The Ms temperature of retained austenite is increased, and thus on cooling, it transforms to martensite. This martensite mast be tempered by second heating to the same tempering temperature. Double tempering may not be sufficient in some cases, and thus 3 to 4 tempering are required to bring down the retained austenite to acceptable level.
Two microstructures of high speed steel (type 6-5- 4-1), where as-quenched state from 1230°C at x 1000 (nital) having carbides in martensite (not noticeable), the same steel after tempering at 565°C for 2 hours (nital etch and 1000 x ).
Tempering temperature of a tool must be adjusted to its toughness requirements (though hardening temperature too has to be adjusted accordingly). Cutting tools, for which the highest hardness is required, are invariably tempered at 550°C. Impact strength is highest when the steel is tempered in range of 250- 450°C and lowest at the temperature that imparts maximum hardness.
As red-hardness is further increased by adding cobalt and increasing vanadium content such as in high speed steel of M 42 grade, these are the best to cope with the high cutting speeds and high cutting-edge temperatures, which machining tools such as lathe and planning tools, are subjected to. In milling cutters, toughness also is important, and thus, it is hardened to obtain a hardness of 65 HRC and not 68 HRC.
High speed steels, though expensive, can work as hot-work tools for performing shear work as hot shears and punches in hot- punching machines that produce nuts (hardness is then 50-60 HRC). These steels are also used to some extent as punching and blanking tools.
Defects in Heat Treatment of High Speed Tool Steels:
i. Low Hardness:
If hardness of tools in below 60 HRC then the usual 64-62 HRC, the reasons could be:
(a) Very high austenitising temperature to cause grain growth, which results in coarser martensite to decrease the hardness. If burning occurs, then not only the hardness decreases, but tool is very, very brittle. Grinding cracks develop easily.
(b) Low austenitising temperature. As less carbides are dissolved in austenite, the secondary hardening effect gets reduced to decrease the hardness. Decarburisation should be avoided which can also cause lower surface hardness.
(c) Faulty grinding of tools- When heavy cuts are made in one pass, temperature during grinding may become much higher than even the highest tempering temperature.
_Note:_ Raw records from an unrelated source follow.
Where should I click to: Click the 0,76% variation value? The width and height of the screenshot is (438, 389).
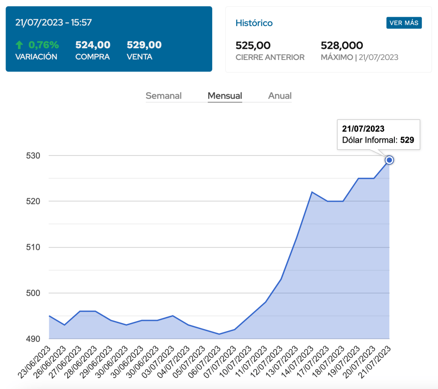tap(44, 45)
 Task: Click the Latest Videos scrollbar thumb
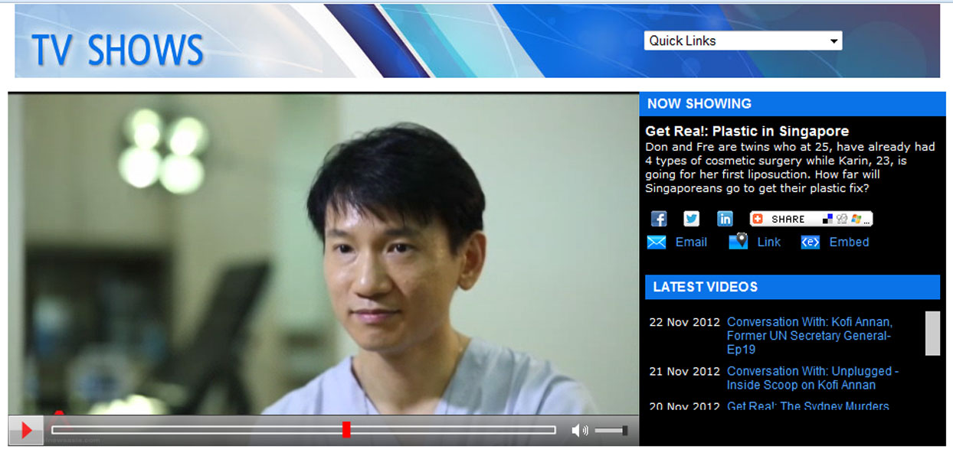(932, 334)
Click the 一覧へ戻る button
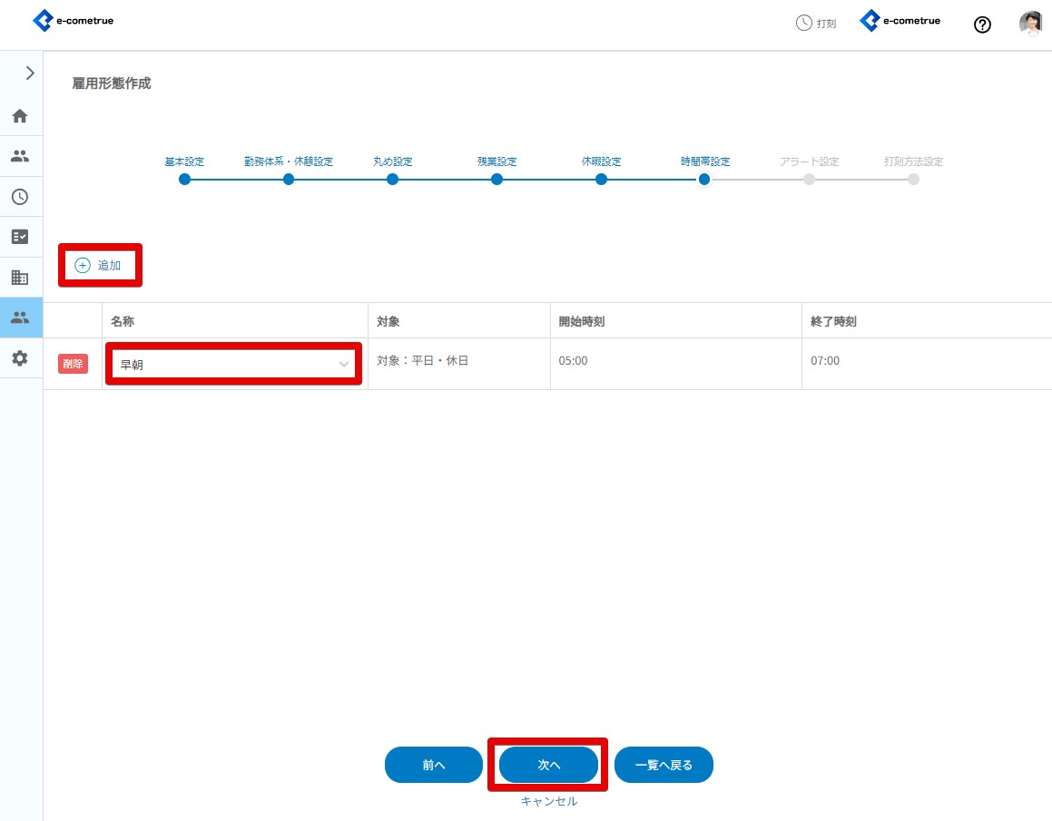Viewport: 1052px width, 821px height. click(x=664, y=765)
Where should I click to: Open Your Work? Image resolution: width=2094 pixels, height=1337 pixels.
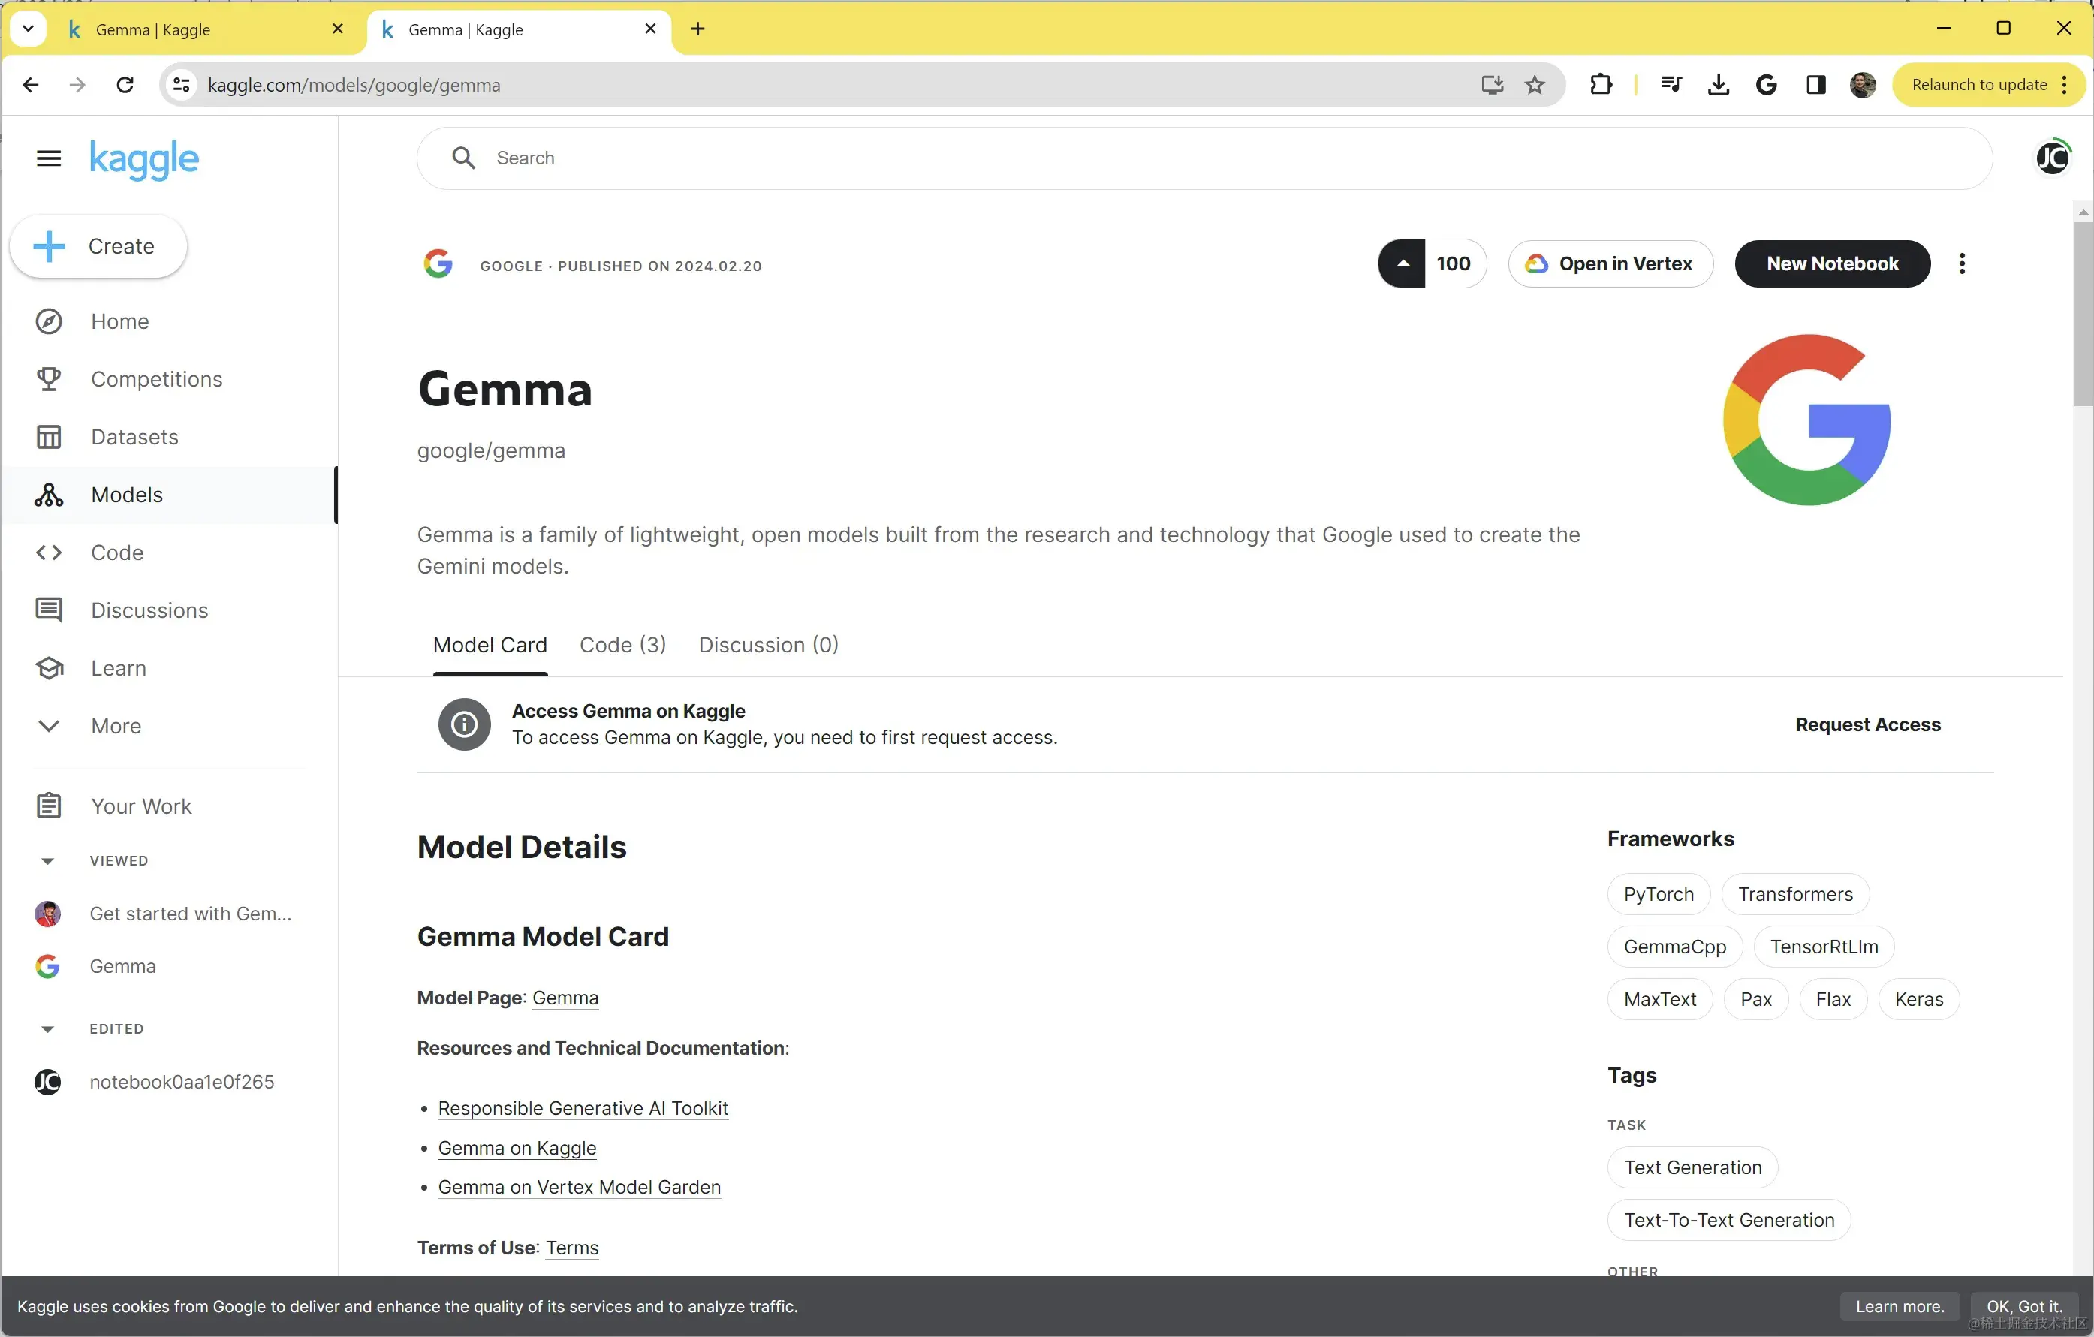point(141,805)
Coagulation of carbides (overageing) reduces the surface hardness.
ii. Cracks & Distortion:
The reasons could be:
(a) Very high rate of heating of tools.
(b) Over-heating and burning of steels to increase brittleness
(c) Rapid quenching- Large and intricate parts due to differential contraction and expansion may develop cracks and distortion.
(d) Cracks due to grinding due to use of unsuitable grinding wheels, either too hard, or glazed, or due to too deep a cut, or improper tempering was done so that untempered martensite was present, or larger amount of retained austenite was present which by the heat, expanded non-uniformly due to transformation to martensite.
(e) Due to stress raisers (faulty tool design) such as sharp edges in tooth roots, key ways, etc.
(f) Decarburised surface layers get stressed when central part gets hardened. The surface is having lower strength due to loss of carbon and may give in.